日本一売れる小説家と称される一方、度重なる暴言、失言の類いで世の顰蹙を買っている百田尚樹氏。ツイッターが度々炎上したことでも有名だが、そもそも「いらんこと言う性分」なのだという。プロインタビュアーの吉田豪氏が、百田氏に斬り込んだ。
百田:一部で「あの百田っていうのは口は悪いけど、言うてることはおもろい。独特のセンスがある」ということで、ほうぼうで声かかるんですけど、そのうち「あいつだけはたまらん、あんなヤツと一緒に仕事したくない」って言われて。誰にでも「なんでこんなおもろないこと考えるんや!」とか、平気で言うんですから、皆に嫌われる。
──いま実感としてファンとアンチってどれくらいの比率でいると思います?
百田:半々ぐらいじゃないですかね、なんとなく。
──アンチが増えたきっかけってなんだと思います?
百田:昔からいたけど、やっぱり『殉愛』の騒動(*注)が大きかったかな?
【*注:やしきたかじんさんの晩年を書いたノンフィクション『殉愛』の内容をめぐって、やしきさんの長女や元マネージャーと、百田氏サイドの間で訴訟トラブルとなっている】
──そう思います。それまでってそこまで批判が多かった印象がないんですよ。
百田:やっぱり、政治に関してはアンチにしても声を上げることはあんまりなかったですね。実は政治的なことで、ハッキリした自分の主張を持ってる人ってそんなにいないんですよ。
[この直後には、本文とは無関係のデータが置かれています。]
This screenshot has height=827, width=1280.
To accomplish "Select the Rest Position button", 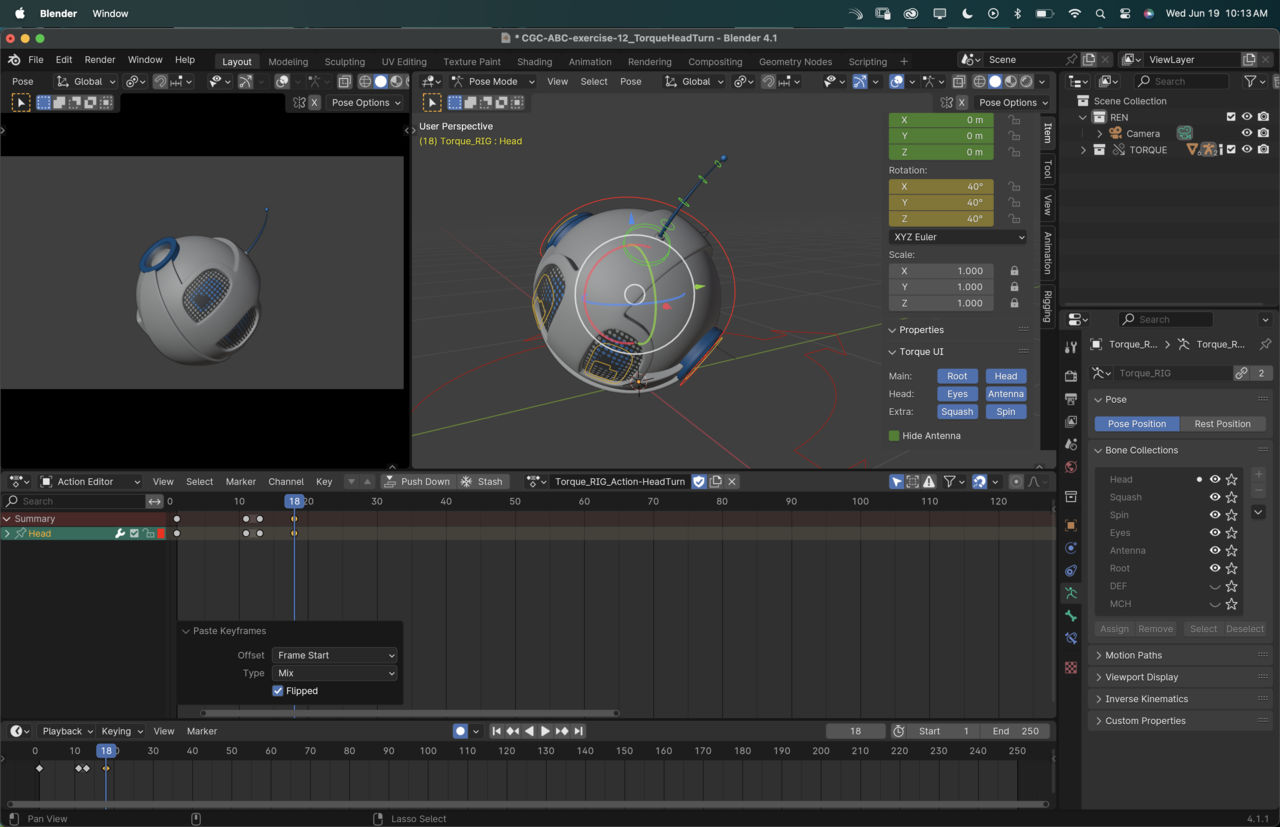I will 1222,424.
大半が、なんとなくみんなが戦争法案反対って言うから反対かな、みたいに、多くがテレビとかそんなのに流される人たちなので。
──『殉愛』は裁判絡みでややこしいことになってるわけですけど、ちょっと面倒なところに首を突っ込んじゃったなとは思います?
百田:私はだいたいやってしまったことをあんまり後悔しないタイプなんです。クヨクヨして事態がよくなるんやったら、なんぼでもクヨクヨしますけど(笑)。大事なことは、今ベストを尽くすことです。それに『殉愛』には嘘は書いていません。いずれ裁判で真実が明らかになるでしょう。